Crisis sin salida en Lácteos Verónica: cinco meses sin actividad, sueldos impagos y posible venta
El tiempo juega en contra. Sin producción, sin salarios y sin una hoja de ruta definida, el conflicto se prolonga y aumenta la presión social y política. Para los trabajadores, la sensación es de desgaste deliberado; para el sector, una señal más de un proceso de deterioro que aún no encuentra un punto de inflexión.

La situación de Lácteos Verónica se ha transformado en un caso testigo del deterioro industrial en el sector lácteo. Con cinco meses de plantas detenidas en Santa Fe, más de 700 trabajadores sin cobrar al menos tres salarios y una estructura financiera desbordada, la empresa atraviesa un escenario crítico en el que la continuidad aparece cada vez más incierta.
En este contexto, la familia propietaria, los Espiñeira, comenzó a analizar alternativas que incluyen la venta total o parcial de la firma. La posibilidad fue discutida en una reunión con funcionarios provinciales y legisladores, donde también se planteó la necesidad urgente de definiciones concretas. Hasta ahora, sin embargo, las opciones mencionadas —desde la búsqueda de inversores hasta el financiamiento— no lograron traducirse en un plan claro de reactivación.
El cuadro operativo es alarmante: además de la paralización productiva, los empleados denunciaron la interrupción de aportes sociales y la pérdida de cobertura médica, lo que agrava el impacto social del conflicto. A esto se suma una deuda creciente con proveedores y productores lecheros, que reclaman pagos millonarios por materia prima ya entregada.
En paralelo, el frente financiero muestra signos de colapso. La acumulación de miles de cheques rechazados y pasivos bancarios abultados refleja una estructura prácticamente quebrada, que logró evitar formalmente la quiebra pero sin resolver sus problemas de fondo.
El conflicto también escaló al plano político y judicial. Denuncias por un presunto vaciamiento apuntan a movimientos empresariales de la familia controlante, incluyendo el desvío de insumos hacia otras firmas vinculadas y la creación de nuevas sociedades en medio de la crisis. Estas acusaciones profundizan las dudas sobre la estrategia empresarial y alimentan la incertidumbre entre los trabajadores.

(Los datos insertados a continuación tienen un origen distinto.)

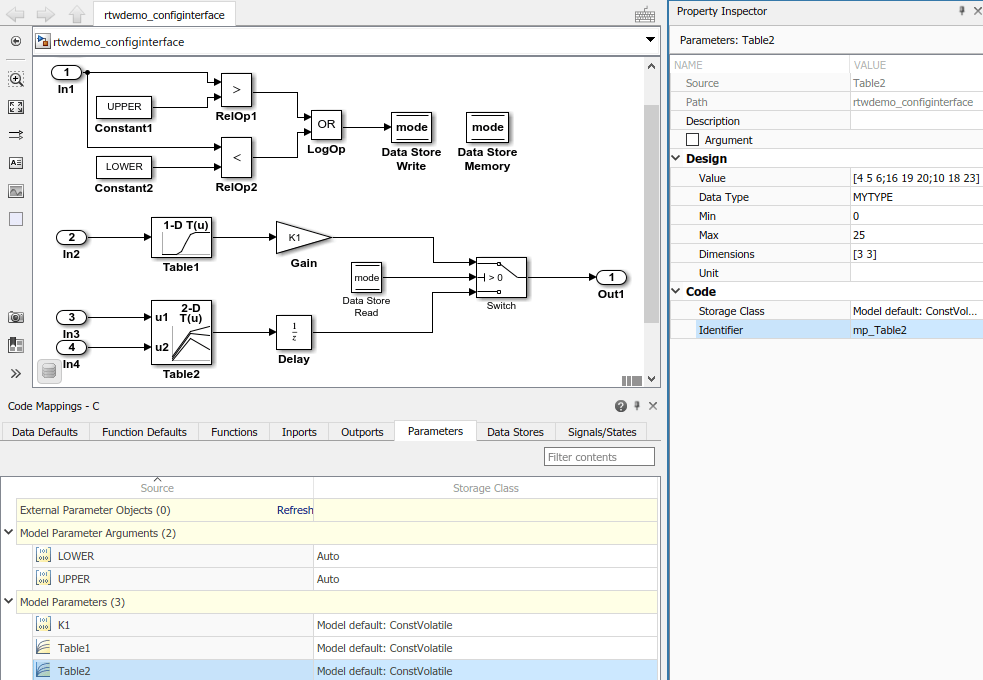983x680 pixels.
Task: Click Refresh for External Parameter Objects
Action: [295, 509]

Lejos de ser un episodio aislado, el caso se inscribe en una crisis más amplia del sector lácteo argentino, que viene registrando cierres, reestructuraciones y pérdidas sostenidas. La combinación de costos crecientes, caída del consumo y problemas financieros está reconfigurando la industria, con riesgos concretos para la capacidad productiva y el entramado regional.